4. A esperança no evangelho de Lucas e Atos dos Apóstolos
Com uma visão salvífica abrangente, Lucas expande o horizonte da esperança. Para ele, a Igreja, como verdadeiro povo de Deus, tem a missão de testemunhar Jesus “até os confins da terra” (Atos 1, 8).

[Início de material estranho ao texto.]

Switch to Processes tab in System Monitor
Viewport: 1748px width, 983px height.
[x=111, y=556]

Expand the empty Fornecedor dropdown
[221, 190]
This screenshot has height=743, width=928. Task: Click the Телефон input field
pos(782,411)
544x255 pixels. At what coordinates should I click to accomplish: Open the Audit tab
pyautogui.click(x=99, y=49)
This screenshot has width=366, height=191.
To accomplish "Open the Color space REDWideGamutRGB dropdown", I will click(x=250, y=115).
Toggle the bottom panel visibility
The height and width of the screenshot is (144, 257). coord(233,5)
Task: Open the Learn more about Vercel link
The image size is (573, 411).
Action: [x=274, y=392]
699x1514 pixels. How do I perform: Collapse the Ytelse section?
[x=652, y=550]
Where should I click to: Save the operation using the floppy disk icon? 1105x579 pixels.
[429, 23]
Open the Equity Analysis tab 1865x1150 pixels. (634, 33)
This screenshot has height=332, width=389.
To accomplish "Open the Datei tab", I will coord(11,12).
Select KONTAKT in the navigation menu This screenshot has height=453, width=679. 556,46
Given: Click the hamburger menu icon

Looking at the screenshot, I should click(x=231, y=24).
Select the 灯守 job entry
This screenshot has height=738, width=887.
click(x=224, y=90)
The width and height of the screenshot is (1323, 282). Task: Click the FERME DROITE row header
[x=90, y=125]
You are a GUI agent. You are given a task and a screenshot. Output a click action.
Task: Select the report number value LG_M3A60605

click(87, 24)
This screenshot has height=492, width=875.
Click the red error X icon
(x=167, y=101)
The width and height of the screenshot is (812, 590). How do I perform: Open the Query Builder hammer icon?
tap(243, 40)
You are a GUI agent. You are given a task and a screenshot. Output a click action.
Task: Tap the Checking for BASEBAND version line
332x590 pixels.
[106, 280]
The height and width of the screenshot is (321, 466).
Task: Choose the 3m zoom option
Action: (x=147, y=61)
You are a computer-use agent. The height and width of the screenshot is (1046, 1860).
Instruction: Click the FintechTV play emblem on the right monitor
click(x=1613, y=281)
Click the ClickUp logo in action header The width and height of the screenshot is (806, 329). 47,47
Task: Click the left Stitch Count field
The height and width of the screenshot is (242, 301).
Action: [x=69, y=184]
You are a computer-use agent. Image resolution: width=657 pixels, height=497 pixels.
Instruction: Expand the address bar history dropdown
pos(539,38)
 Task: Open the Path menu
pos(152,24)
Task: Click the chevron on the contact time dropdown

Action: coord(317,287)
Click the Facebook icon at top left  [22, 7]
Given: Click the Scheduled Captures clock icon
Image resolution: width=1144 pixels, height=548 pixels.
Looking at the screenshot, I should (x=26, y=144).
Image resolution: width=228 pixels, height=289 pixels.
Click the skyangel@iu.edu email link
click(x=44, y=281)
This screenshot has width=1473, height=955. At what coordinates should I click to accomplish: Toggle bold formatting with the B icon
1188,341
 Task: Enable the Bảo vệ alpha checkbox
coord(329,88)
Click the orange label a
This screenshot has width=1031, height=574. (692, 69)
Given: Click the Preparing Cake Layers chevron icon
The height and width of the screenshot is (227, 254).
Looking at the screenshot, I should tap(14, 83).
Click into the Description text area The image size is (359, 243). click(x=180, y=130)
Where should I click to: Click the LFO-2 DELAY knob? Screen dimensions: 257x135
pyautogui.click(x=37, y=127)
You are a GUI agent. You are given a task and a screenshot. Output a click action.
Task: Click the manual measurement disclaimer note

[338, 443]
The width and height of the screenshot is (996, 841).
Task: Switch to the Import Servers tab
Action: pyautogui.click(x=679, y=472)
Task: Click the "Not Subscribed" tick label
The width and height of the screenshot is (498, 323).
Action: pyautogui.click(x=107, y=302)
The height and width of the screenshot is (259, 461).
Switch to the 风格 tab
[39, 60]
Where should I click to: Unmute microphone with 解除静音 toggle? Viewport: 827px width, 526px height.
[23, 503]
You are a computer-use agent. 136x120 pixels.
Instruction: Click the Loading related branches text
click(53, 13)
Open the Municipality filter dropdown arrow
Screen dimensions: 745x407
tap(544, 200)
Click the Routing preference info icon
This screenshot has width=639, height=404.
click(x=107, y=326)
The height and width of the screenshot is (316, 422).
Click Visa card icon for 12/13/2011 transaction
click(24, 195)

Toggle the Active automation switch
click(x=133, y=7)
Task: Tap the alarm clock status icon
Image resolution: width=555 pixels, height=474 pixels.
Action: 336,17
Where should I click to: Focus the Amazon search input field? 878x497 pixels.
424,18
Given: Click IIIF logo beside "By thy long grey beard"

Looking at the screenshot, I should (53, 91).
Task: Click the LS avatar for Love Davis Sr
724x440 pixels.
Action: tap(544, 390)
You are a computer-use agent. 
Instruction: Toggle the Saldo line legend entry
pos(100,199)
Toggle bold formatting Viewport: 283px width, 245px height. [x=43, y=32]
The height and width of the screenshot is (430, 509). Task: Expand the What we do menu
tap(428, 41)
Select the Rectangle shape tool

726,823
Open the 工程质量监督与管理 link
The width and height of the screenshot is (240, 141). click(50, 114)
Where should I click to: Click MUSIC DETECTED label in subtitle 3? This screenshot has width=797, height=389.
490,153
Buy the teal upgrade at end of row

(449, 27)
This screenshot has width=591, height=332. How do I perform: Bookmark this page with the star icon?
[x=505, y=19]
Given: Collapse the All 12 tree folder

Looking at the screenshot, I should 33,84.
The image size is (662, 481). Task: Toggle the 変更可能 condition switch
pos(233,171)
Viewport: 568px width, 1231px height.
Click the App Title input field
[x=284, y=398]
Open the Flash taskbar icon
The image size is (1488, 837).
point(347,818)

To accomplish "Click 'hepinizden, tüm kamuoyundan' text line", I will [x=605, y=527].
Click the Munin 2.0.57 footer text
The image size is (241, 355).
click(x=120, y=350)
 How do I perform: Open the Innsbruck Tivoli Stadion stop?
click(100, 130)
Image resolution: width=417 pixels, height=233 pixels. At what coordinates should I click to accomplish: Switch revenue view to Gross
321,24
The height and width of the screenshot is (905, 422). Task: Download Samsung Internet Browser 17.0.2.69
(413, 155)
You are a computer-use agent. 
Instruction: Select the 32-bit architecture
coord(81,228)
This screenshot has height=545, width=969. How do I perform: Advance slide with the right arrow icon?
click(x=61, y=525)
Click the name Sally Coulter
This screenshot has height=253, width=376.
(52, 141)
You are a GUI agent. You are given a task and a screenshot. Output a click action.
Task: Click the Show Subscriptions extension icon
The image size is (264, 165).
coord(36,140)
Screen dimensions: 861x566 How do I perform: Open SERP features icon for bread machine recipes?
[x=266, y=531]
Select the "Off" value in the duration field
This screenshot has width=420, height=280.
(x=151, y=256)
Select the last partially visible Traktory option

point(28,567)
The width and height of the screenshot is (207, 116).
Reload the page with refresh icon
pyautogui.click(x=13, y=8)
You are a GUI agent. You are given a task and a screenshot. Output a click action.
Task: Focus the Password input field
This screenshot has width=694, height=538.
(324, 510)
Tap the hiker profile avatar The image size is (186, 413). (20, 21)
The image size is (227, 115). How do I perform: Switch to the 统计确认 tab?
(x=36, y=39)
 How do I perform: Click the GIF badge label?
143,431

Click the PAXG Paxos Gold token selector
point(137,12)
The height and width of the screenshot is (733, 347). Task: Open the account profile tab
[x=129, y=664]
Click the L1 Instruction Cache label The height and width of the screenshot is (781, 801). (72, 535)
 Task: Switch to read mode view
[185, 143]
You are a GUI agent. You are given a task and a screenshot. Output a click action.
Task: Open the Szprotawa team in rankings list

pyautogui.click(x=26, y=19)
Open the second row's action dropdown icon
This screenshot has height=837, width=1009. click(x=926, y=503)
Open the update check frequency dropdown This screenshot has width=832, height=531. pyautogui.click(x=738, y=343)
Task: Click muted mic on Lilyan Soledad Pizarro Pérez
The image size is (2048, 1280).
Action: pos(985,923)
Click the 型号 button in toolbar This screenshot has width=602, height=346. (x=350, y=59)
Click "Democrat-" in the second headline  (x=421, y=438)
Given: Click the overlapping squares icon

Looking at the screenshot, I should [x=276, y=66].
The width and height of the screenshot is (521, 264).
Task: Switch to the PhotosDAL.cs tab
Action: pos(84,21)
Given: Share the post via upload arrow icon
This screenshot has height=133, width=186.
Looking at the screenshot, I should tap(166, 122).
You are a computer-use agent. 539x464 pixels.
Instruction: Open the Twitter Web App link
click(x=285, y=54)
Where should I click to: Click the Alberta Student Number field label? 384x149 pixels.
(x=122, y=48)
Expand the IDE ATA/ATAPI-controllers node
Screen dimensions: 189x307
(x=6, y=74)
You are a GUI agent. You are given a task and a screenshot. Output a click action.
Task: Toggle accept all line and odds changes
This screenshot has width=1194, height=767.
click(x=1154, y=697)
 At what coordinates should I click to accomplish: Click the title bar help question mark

Essa perspectiva de esperança não apenas ilumina o presente, mas também aponta para a consumação futura, conectando a experiência da ressurreição com o cumprimento definitivo das promessas de Deus no fim dos tempos. Lucas enfatiza a ação do Espírito Santo como guia e sustentador da missão da Igreja, reforçando a esperança coletiva na expansão do Reino de Deus.
Conclusão
A tradição sinótica do Novo Testamento articula a esperança de forma multifacetada, integrando a tensão entre o “já” e o “ainda não” das promessas de salvação. Nos ensinamentos de Jesus e nas práticas da comunidade pós-pascal, a esperança se manifesta como uma confiança vigilante e paciente no Reino de Deus. Essa esperança motiva a perseverança diante das adversidades e também orienta a visão de futuro da comunidade cristã, enraizada na ressurreição de Cristo e na expectativa de sua segunda vinda.